►

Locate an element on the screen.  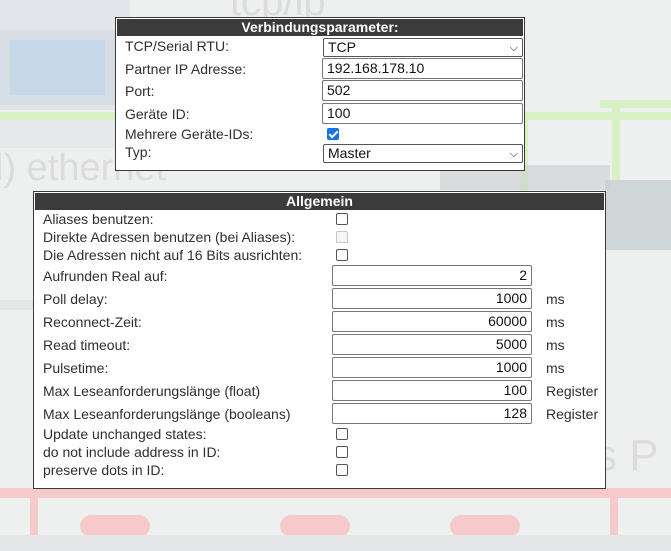
port-row: Port: 502 is located at coordinates (320, 90).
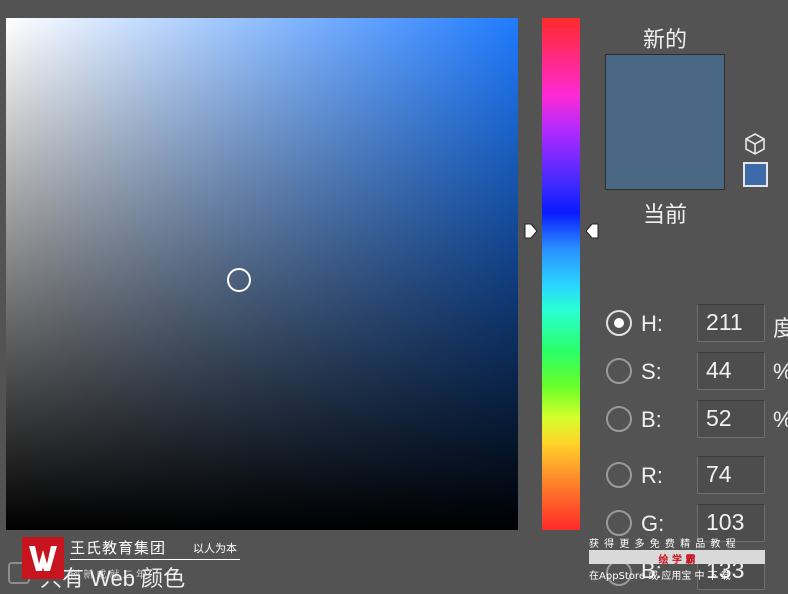 This screenshot has height=594, width=788. I want to click on web-safe-color-swatch, so click(756, 174).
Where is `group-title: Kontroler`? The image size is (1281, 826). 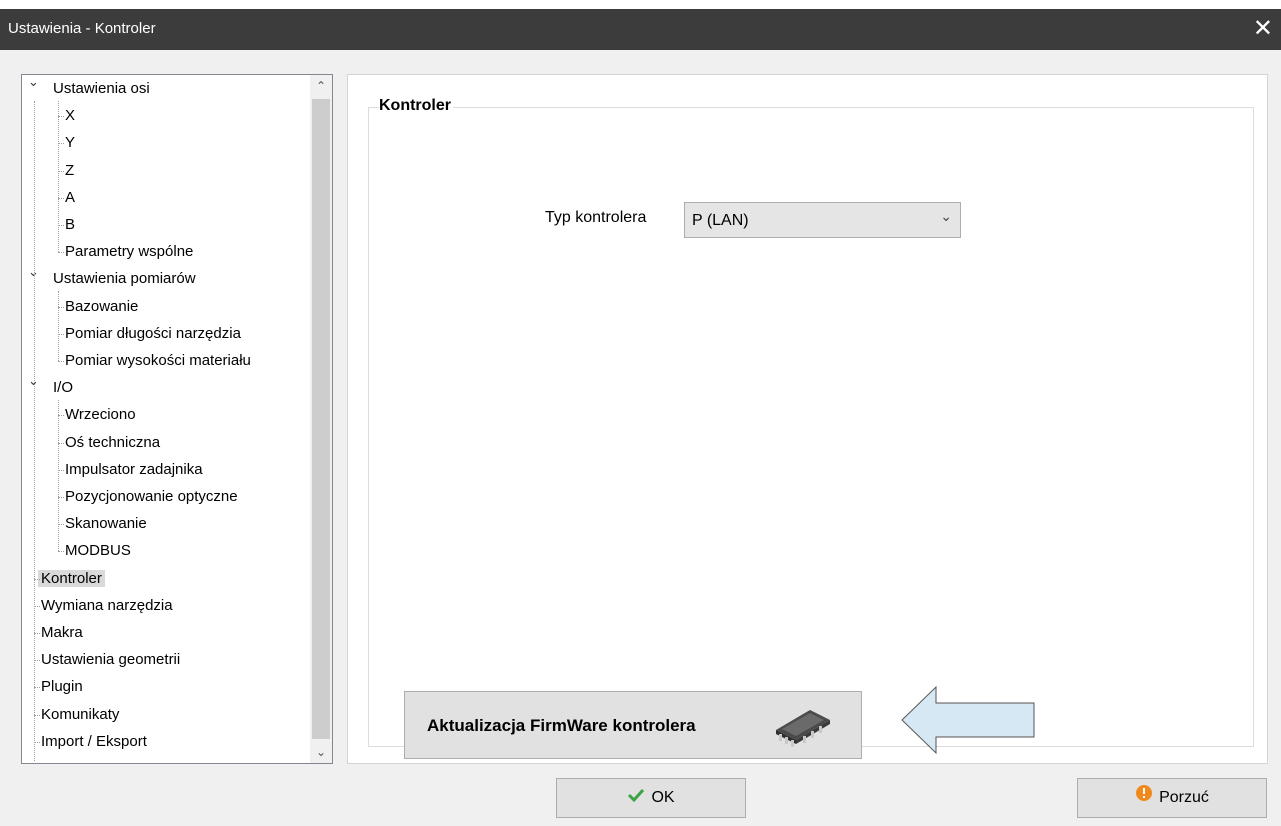 group-title: Kontroler is located at coordinates (416, 106).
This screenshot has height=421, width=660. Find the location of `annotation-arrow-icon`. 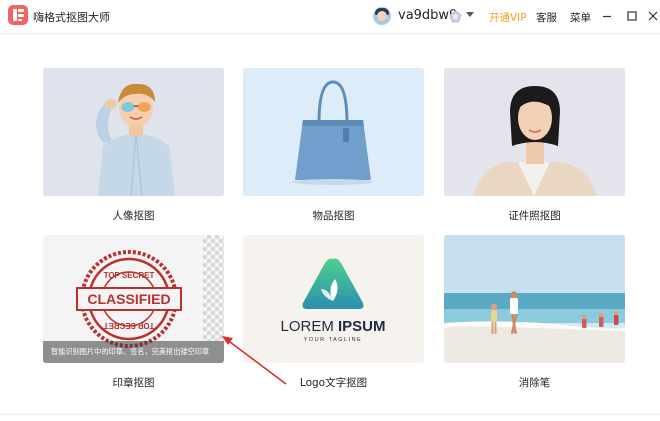

annotation-arrow-icon is located at coordinates (254, 360).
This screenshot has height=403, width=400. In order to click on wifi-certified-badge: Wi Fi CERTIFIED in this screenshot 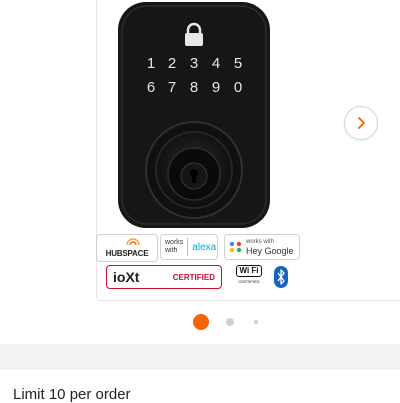, I will do `click(249, 277)`.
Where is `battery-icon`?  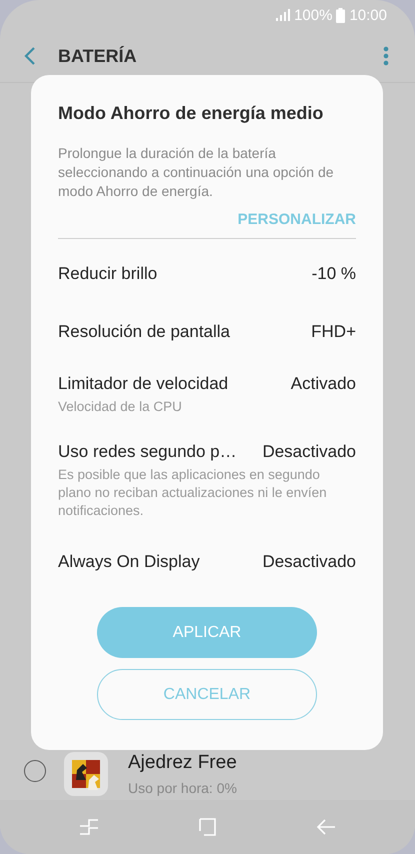 battery-icon is located at coordinates (341, 15).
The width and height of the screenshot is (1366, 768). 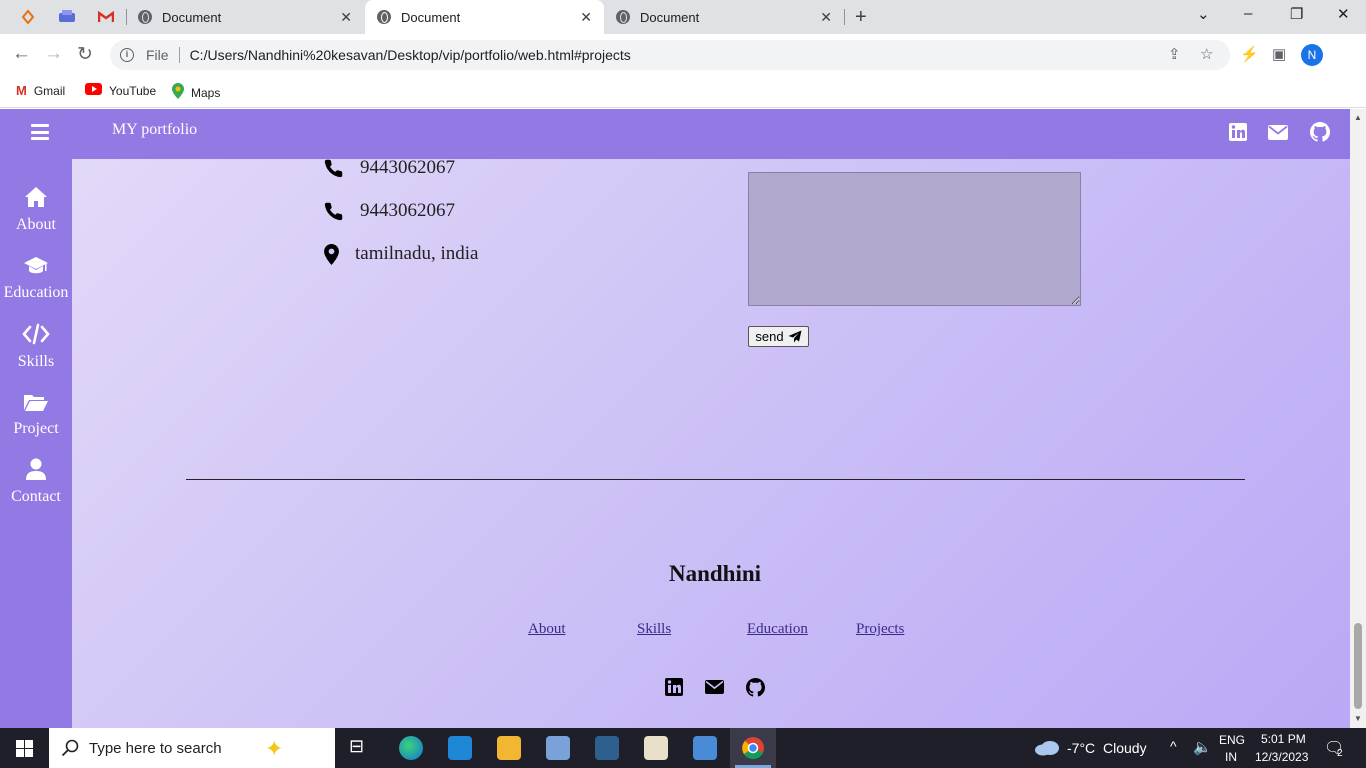 I want to click on contact-phone-1: 9443062067, so click(x=389, y=168).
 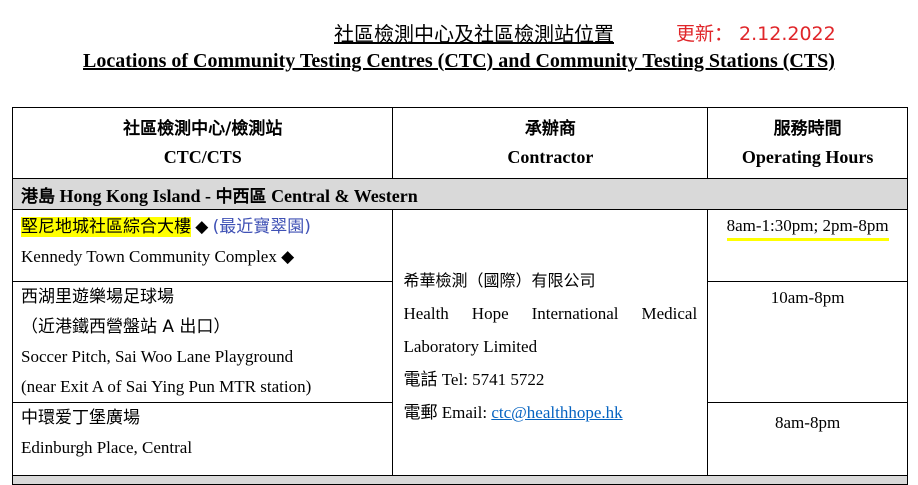 I want to click on header-ctc-cts: 社區檢測中心/檢測站 CTC/CTS, so click(x=202, y=143).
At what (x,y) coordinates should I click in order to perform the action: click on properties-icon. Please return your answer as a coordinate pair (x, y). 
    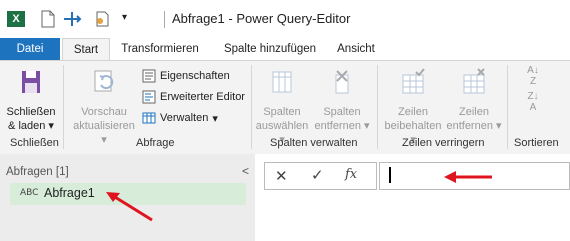
    Looking at the image, I should click on (149, 76).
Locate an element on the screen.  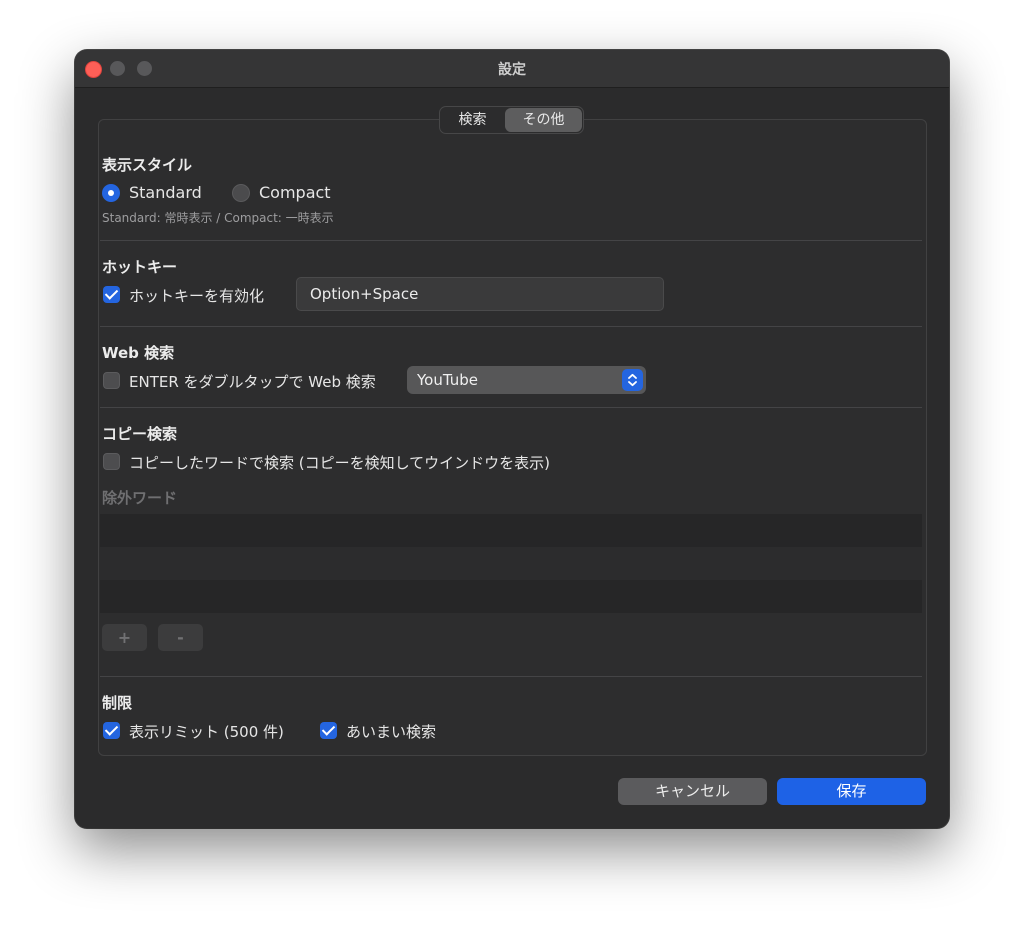
web-search-title: Web 検索 is located at coordinates (138, 353).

◄

▶ Work to complete:
Gather every line above that contains the word "should" and copy each one out in full.

▶ Task result:
At what (x,y) coordinates should I click in order to perform the action: click on properties-icon. Please return your answer as a coordinate pair (x, y). 
    Looking at the image, I should click on (149, 76).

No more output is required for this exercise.